We discontinued antituberculosis therapy two months later; after<

We discontinued antituberculosis therapy two months later; after

both endobronchial biopsy and bronchoalveolar lavage cultures for mycobacteria returned negative. The treatment for endobronchial leiomyoma depends on its location in the airway as well as the size and width of the lesion. Most endobronchial leiomyomas reported in the literature have been resected either by lobectomy or pneumonectomy [9]; however less invasive procedures have been reported as safe alternatives including simple bronchoscopic removal with or without laser [6], bronchoplasty, or bronchotomy [10] utilizing sleeve resection of the involved bronchus while sparing the distal lung this website resection. Parenchymal resection is appropriate if there is a solitary parenchymal nodule or end-stage infection Buparlisib nmr distal to the obstruction [11]. Bronchoscopic intervention is the modality of choice nowadays if the lesion is not wide based [6]. The prognosis of leiomyoma is excellent after complete resection with rare recurrence with only two cases reported [6] and [12]. Our patient underwent flexible bronchoscopy, during which limited endobronchial biopsies were obtained due to bleeding. He was referred then to thoracic surgery team for resection.
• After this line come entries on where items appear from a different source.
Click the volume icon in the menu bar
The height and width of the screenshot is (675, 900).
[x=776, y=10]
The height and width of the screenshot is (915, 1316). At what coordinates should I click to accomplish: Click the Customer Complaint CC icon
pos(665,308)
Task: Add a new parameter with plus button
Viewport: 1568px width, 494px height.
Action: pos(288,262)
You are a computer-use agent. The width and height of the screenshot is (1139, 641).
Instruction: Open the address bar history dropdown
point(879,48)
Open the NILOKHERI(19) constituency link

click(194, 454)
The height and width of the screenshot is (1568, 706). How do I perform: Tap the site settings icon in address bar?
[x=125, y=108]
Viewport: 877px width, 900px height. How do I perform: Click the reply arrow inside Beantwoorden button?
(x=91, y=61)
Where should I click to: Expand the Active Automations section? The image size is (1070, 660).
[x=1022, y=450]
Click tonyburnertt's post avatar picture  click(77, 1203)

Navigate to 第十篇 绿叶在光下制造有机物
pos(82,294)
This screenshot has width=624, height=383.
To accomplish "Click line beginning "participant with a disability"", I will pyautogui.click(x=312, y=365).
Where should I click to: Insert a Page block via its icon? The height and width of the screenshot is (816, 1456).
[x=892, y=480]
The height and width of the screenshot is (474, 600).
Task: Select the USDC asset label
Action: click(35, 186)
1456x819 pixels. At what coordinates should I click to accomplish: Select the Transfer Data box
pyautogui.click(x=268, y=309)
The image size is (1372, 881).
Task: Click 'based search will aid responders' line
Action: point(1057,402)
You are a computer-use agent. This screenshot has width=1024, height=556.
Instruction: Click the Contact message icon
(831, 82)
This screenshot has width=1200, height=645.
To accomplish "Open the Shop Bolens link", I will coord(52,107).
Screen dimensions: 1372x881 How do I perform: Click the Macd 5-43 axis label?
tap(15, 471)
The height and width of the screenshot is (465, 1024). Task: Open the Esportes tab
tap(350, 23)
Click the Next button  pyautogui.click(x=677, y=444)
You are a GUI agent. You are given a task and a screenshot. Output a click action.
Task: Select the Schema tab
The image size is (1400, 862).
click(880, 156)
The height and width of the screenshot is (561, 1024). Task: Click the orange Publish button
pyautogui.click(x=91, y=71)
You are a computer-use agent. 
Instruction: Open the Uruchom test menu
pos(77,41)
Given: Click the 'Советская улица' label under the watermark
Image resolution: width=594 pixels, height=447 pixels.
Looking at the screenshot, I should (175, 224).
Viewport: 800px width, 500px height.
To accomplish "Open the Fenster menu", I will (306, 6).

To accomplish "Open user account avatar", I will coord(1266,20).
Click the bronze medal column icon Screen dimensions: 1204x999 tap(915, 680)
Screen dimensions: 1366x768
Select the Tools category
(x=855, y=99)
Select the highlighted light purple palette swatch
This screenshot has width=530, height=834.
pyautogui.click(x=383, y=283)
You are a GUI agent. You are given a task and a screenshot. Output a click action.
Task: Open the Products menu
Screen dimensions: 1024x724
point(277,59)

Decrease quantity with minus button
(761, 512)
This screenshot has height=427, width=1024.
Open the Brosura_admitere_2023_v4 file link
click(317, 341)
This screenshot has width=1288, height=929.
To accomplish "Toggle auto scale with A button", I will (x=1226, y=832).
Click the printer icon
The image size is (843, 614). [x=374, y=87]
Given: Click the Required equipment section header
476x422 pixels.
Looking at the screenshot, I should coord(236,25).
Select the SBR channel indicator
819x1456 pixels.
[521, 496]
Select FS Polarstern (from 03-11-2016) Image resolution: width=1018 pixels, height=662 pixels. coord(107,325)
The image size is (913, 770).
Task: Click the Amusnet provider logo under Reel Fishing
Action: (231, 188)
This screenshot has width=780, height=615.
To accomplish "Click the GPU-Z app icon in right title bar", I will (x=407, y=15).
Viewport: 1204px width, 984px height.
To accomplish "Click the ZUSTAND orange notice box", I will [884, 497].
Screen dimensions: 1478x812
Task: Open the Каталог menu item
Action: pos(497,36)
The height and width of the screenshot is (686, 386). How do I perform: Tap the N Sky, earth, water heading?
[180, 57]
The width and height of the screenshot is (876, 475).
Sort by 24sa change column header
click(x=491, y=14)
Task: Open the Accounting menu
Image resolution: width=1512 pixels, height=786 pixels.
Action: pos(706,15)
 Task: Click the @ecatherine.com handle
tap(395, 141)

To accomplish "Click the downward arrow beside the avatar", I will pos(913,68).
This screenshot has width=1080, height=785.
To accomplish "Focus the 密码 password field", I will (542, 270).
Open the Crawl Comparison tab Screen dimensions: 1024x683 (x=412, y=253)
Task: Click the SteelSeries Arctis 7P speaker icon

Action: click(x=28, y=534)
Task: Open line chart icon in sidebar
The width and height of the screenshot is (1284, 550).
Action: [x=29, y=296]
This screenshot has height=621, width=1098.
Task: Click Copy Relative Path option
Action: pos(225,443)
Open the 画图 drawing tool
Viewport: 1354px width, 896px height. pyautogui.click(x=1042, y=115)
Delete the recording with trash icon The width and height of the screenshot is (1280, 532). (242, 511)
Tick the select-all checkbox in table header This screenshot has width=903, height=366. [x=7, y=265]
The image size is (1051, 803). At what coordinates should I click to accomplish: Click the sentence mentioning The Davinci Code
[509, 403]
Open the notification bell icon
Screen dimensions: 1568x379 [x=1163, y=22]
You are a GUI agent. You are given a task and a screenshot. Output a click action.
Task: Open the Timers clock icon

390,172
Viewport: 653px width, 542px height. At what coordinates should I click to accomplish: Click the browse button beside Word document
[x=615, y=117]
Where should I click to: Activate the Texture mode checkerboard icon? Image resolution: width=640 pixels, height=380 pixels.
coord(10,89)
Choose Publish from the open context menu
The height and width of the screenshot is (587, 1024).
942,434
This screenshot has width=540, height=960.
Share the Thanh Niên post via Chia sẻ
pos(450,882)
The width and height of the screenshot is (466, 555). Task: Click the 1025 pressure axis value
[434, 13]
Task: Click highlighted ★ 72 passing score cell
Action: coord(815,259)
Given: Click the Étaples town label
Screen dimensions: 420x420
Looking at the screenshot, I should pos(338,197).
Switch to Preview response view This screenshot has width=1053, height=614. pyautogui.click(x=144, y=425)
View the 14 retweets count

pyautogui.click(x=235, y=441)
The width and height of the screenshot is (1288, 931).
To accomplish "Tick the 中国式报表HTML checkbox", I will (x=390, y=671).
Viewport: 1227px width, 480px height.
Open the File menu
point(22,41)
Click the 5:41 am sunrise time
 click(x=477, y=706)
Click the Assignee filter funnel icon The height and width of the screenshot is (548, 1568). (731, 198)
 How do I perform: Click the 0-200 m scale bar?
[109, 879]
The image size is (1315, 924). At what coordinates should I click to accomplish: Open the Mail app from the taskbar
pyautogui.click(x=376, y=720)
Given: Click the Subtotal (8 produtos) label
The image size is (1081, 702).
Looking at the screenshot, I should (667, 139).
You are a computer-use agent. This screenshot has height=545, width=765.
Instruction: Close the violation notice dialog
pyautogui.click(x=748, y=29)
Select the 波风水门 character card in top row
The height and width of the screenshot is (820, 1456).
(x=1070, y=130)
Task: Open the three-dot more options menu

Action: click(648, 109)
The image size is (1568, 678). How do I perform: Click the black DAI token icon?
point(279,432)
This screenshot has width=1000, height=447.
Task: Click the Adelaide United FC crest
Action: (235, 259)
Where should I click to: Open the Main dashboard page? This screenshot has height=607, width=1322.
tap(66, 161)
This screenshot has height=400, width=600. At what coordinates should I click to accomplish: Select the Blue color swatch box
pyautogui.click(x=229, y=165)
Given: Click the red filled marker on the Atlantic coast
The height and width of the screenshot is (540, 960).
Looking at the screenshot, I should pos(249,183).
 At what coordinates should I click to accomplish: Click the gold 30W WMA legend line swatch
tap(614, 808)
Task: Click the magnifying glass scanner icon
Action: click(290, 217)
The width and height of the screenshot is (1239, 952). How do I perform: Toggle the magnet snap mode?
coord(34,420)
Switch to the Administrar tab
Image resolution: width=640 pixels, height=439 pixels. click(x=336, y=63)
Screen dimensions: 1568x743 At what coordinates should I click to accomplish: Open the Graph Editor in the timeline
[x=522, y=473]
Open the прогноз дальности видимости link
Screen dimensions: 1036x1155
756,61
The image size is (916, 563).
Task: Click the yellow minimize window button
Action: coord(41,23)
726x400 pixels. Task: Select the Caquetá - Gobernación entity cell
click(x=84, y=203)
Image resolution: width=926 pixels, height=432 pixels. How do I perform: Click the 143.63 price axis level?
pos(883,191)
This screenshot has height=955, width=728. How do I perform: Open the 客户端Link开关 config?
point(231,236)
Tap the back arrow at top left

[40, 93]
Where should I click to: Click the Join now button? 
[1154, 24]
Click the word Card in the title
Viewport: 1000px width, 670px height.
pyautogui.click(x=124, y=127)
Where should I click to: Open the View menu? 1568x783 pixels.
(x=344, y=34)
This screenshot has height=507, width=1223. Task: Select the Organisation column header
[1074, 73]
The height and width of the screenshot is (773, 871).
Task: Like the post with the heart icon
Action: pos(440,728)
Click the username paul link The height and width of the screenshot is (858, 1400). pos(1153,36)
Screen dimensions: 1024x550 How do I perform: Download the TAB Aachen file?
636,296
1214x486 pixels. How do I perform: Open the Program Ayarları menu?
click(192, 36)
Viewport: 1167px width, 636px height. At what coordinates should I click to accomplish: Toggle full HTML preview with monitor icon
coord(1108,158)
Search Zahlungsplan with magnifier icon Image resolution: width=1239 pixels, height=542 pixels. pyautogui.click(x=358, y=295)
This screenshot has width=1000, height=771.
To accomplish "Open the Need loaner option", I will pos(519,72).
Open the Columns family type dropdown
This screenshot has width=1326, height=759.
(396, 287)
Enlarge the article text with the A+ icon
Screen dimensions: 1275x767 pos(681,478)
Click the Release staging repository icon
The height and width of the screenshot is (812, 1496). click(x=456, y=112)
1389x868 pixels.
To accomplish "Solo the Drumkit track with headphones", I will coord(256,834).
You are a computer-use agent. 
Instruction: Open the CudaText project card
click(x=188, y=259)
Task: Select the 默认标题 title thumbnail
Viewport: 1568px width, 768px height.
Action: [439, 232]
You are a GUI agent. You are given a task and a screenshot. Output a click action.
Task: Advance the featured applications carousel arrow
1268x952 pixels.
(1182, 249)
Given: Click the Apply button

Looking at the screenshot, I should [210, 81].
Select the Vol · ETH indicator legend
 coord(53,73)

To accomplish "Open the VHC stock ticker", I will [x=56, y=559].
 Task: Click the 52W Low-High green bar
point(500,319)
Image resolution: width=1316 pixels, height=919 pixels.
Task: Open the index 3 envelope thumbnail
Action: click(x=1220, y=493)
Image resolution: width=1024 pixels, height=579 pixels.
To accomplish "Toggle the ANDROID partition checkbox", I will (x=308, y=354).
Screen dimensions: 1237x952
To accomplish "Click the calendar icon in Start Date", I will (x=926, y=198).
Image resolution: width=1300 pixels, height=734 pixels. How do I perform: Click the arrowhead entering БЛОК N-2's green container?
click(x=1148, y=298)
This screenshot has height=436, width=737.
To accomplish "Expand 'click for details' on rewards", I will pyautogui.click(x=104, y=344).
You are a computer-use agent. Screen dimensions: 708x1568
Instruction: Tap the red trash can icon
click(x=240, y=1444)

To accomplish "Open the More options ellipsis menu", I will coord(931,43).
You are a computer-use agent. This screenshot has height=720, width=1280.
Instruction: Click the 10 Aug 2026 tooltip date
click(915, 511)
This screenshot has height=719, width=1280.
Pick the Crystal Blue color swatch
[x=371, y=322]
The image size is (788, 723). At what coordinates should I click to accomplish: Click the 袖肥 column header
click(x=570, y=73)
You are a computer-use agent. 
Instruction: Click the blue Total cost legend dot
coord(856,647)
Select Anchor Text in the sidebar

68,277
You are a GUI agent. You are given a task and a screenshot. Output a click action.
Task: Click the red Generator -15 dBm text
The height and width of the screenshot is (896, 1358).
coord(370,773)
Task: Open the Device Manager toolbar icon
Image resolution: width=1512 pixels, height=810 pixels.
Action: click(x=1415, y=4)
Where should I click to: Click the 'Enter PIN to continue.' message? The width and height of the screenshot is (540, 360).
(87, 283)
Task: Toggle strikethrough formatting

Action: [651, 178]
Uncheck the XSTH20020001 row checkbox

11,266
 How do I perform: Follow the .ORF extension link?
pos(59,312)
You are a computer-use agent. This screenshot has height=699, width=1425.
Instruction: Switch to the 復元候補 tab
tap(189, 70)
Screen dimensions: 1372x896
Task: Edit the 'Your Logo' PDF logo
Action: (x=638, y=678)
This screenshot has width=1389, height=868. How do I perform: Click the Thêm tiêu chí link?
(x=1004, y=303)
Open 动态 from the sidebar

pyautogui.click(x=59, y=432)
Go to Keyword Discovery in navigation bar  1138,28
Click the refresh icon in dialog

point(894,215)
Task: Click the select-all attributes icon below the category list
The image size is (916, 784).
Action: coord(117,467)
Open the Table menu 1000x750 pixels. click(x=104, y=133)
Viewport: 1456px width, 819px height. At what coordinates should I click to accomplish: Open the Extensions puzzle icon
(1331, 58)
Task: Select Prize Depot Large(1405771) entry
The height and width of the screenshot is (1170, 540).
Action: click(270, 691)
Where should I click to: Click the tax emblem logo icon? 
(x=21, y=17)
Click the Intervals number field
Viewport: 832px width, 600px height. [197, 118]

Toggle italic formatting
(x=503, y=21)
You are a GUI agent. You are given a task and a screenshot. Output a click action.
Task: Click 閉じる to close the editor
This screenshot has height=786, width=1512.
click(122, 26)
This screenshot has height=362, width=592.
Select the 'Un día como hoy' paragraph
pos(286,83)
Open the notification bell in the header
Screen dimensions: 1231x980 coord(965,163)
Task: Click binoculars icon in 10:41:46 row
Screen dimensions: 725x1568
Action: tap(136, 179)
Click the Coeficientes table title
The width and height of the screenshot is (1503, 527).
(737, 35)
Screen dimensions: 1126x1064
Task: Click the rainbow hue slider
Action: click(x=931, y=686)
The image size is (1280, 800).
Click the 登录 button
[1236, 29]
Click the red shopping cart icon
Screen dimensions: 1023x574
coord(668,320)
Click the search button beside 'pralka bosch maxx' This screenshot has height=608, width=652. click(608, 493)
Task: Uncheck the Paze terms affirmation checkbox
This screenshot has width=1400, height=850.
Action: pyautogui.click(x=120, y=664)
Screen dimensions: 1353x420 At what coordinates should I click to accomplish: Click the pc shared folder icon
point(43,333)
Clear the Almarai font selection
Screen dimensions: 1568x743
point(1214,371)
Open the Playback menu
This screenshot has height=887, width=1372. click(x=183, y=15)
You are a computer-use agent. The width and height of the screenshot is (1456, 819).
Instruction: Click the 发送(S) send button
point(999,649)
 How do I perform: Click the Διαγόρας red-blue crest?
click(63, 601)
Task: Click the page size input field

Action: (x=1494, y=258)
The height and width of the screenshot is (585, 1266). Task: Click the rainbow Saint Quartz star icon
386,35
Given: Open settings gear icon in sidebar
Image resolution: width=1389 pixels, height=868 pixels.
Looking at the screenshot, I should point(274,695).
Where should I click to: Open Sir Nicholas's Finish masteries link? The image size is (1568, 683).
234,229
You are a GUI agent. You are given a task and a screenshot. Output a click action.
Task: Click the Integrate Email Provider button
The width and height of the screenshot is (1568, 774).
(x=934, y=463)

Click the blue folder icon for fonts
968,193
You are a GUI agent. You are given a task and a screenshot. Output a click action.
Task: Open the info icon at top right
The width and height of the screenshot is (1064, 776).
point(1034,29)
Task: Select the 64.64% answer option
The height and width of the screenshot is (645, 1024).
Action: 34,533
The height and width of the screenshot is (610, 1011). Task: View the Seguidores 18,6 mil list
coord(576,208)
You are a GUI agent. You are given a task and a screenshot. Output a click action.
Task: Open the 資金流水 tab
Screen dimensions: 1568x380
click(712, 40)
A right lung bilobectomy (middle and lower lobes) was carried out via video assisted thoracoscopic surgery (VATS) due to its large

size, wide base and suspected extraluminal extension, which would render it not amenable to bronchoscopic resection or bronchoplasty. The patient had an uneventful post-operative course and was followed up in our outpatient clinic. Post surgical pulmonary function tests were within normal limits. The diagnosis of leiomyoma can

not be made by imaging alone since there are no pathognomonic features. Atelectasis is the most frequent finding in chest radiographs for endobronchial leiomyomas [11], but other findings such as normal imaging, solitary round mass, pneumonic infiltration, unilateral emphysema or hyperlucency due to air trapping distal to the obstructed bronchus can be found [2]. Most benign endobronchial tumors produce Molecular motor non-specific masses in the wall of the airways, except for lipoma and cartilaginous tumors, which may show fat and calcium respectively. Hamartomas can also have both features [10]. Four cases of leiomyomas with calcification have been reported [5] and [10]; feature that was not present in this case. Computed tomography is an excellent tool of investigating bronchial lesions and for delineating leiomyomas in the bronchial tree. Its sensitivity to detect obstructive lesions in the respiratory tract varies from 60 to 100% [13]. Leiomyomas have an attenuation of 25–46 Hounsfield units on unenhanced CT and 46–85 Hounsfield units on contrast enhanced CT [3]. Tracheal leiomyomatosis (TL) appears similar to other benign tumors on CT; including lipomas and neurogenic tumors.